» **Instructions to follow**: Quote, word for word, every line starting at the line that contains "Image resolution: width=1372" and ending with the last line of the records; include both of these lines and no others.

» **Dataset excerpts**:
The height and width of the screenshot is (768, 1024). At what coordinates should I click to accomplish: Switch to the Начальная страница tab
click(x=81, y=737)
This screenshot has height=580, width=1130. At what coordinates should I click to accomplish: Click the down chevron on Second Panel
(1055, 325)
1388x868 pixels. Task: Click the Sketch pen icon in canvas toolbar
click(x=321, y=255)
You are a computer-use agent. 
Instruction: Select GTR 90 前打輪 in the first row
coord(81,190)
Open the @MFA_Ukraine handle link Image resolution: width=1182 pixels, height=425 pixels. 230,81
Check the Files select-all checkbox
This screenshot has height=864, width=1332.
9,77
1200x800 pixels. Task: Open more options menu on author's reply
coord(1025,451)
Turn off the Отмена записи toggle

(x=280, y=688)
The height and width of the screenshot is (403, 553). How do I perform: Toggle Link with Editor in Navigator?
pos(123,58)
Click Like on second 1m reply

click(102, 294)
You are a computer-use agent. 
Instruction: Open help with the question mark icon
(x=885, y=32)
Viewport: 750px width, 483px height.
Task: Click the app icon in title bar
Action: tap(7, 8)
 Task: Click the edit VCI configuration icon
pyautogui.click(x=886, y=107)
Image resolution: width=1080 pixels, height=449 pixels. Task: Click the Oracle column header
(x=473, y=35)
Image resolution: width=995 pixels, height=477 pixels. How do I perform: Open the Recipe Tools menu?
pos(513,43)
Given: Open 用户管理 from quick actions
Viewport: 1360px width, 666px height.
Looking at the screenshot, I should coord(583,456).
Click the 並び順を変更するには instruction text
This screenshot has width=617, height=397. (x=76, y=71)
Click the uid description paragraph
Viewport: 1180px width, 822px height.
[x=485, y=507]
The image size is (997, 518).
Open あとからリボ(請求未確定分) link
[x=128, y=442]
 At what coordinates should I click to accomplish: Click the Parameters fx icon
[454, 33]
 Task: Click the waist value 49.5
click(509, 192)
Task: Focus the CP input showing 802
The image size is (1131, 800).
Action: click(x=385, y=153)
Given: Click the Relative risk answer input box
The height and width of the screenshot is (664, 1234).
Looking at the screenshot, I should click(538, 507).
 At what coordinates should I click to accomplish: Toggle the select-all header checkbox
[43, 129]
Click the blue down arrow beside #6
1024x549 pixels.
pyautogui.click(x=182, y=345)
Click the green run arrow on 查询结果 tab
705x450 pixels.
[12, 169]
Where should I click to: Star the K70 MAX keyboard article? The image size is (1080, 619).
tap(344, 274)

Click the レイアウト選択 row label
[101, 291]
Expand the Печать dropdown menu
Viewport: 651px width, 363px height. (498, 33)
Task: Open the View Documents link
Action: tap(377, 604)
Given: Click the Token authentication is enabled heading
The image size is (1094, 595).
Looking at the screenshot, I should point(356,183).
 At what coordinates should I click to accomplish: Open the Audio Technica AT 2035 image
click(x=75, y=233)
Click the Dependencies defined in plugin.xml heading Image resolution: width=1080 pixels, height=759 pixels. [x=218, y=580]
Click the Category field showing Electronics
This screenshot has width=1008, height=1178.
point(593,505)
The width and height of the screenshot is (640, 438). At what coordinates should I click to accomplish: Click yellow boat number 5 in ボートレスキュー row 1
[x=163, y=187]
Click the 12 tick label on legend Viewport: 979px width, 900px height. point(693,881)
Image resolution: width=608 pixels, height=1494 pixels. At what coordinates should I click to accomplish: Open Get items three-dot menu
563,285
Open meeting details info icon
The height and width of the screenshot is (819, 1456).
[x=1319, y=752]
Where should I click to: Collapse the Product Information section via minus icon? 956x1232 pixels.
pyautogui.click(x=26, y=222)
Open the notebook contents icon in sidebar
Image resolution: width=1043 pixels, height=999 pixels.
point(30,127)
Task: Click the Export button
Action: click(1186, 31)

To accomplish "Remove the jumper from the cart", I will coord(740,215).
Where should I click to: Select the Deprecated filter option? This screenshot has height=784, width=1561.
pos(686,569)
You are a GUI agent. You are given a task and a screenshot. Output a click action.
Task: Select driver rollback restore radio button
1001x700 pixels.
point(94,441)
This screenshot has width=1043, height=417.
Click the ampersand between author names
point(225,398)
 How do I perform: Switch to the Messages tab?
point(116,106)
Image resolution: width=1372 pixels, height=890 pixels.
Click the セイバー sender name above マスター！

» **Solution to this task**:
Image resolution: width=1372 pixels, height=890 pixels.
Click the セイバー sender name above マスター！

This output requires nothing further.